Nun könnte man denken, dass eine Autorin mit solch einem Output auf ihrem langen Weg müde, träge oder ideenlos wird. Nicht so die Nothomb – und darin besteht ja das phänomenale dieser Autorin -, deren 35. Roman die Leserinnen und Leser staunen macht wie auch ihr erster. Für „Der belgische Konsul“ wurde sie mit dem in Frankreich sehr renommierten Prix Renaudot ausgezeichnet, außerdem erhielt sie den italienischen Premio Strega Europeo. - Kurz gesagt: Sie hat mit diesem Roman einen gesamteuropäischen Erfolg gelandet.

Das neue Buch beginnt mit einer Dostojewskij’schen-Szene. Der erste Satz: „Ich werde vor das Erschießungskommando geführt.“ Ein Einstand in furchteinflößender Intensität, da ist Angst, gedehnte Gegenwart. Jedoch bitte nicht zurückschrecken, Nothomb ist nämlich keine splattersüchtige Affekthascherin, sondern eine außerordentliche Meisterin von Atmosphäre und vor allem Präzision.

Der Ich-Erzähler dieser Geschichte berichtet im Folgenden von seinem Lebensweg bis hin zu diesem Moment absolut gesteigerter Gegenwart. Nachdem sein Vater nach der Geburt bei einem Unfall ums Leben kam, wuchs er sehr behütet bei seinen Großeltern auf. Am Portrait der Mutter – die das Leben des Erzählers nur en passant prägt - leuchtet die ganze Klasse der Nothomb’schen Prosa auf:

„Meine Mutter stürzte sich ins mondäne Leben. Sie mochte Empfänge nicht besonders, aber es kam ihr gar nicht in den Sinn, dass sie das, was sie tat, gern tun musste.
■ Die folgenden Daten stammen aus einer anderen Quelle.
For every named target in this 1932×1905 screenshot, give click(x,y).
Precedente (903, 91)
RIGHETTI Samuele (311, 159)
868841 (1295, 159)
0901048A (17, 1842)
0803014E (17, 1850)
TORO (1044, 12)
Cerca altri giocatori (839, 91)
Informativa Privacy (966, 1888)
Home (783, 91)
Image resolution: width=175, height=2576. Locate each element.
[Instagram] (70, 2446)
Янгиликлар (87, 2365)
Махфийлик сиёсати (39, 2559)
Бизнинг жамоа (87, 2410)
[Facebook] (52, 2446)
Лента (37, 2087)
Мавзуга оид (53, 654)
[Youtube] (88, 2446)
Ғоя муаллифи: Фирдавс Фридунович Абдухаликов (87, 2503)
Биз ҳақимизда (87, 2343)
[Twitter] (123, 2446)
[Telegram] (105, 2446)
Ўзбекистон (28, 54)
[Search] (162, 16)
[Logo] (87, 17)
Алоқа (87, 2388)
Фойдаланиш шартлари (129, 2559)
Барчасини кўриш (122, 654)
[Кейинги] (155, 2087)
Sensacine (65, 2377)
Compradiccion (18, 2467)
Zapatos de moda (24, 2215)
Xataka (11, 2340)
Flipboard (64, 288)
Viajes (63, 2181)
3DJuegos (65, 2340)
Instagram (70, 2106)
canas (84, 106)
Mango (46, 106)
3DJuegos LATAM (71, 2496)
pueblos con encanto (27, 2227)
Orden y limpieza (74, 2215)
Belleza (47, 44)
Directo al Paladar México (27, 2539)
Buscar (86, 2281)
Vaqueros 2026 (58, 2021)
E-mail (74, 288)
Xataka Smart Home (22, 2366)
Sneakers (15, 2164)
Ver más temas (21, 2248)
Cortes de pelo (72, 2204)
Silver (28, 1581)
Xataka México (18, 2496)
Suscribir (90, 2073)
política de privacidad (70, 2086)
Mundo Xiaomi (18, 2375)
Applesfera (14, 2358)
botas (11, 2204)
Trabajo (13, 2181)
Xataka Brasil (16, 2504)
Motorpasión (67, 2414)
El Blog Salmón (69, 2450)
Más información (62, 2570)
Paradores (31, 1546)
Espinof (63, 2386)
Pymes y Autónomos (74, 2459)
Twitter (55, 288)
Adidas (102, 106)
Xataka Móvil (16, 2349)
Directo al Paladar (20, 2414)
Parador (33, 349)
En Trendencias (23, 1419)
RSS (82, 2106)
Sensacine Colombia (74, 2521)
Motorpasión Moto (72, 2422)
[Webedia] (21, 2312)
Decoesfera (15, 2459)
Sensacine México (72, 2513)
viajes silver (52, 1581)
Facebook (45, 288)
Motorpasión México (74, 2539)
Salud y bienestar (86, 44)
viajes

Sie trug ihre beeindruckend elegante Trauer vor einem Publikum zur Schau, das ihren Auftritt zu würdigen wusste und ihr das gewünschte Bild spiegelte. Mehr wollte sie gar nicht.

Wenn sie morgens aufwachte, war ihr erster Gedanke: Was ziehe ich heute Abend an? Diese Frage füllte ihr Leben aus. (…) Die Männer wussten, dass es vollkommen ungefährlich war, Claude den Hof zu machen – sie würde ohnehin nicht darauf eingehen. Genau aus diesem Grund machten sie es ja. Es war ein angenehmer Zeitvertreib.

Ich liebte meine Mutter hoffnungslos, sah sie aber nur selten. Jeden Sonntag kam sie mittags zu ihren Eltern essen. (…)

»Hallo Paddy«, sagte sie mit frostigem Lächeln. (…)

Mit einem Ausdruck freundlicher Enttäuschung, den ich nicht deuten konnte, betrachtete sie mich von Kopf bis Fuß. Wie hätte ich auch ahnen sollen, dass sie jedes Mal hoffte, ihren Mann in mir wiederzufinden?“

Ich könnte ewig so weiterzitieren. Nothomb beschenkt uns mit einer präzise geschriebenen, extrem bildstarken Geschichte. Einziges Manko dieses Lesegenusses: Das Buch ist zu schnell vorüber. Trost bietet einzig die Gewissheit eines 36. Buchs von Amélie Nothomb.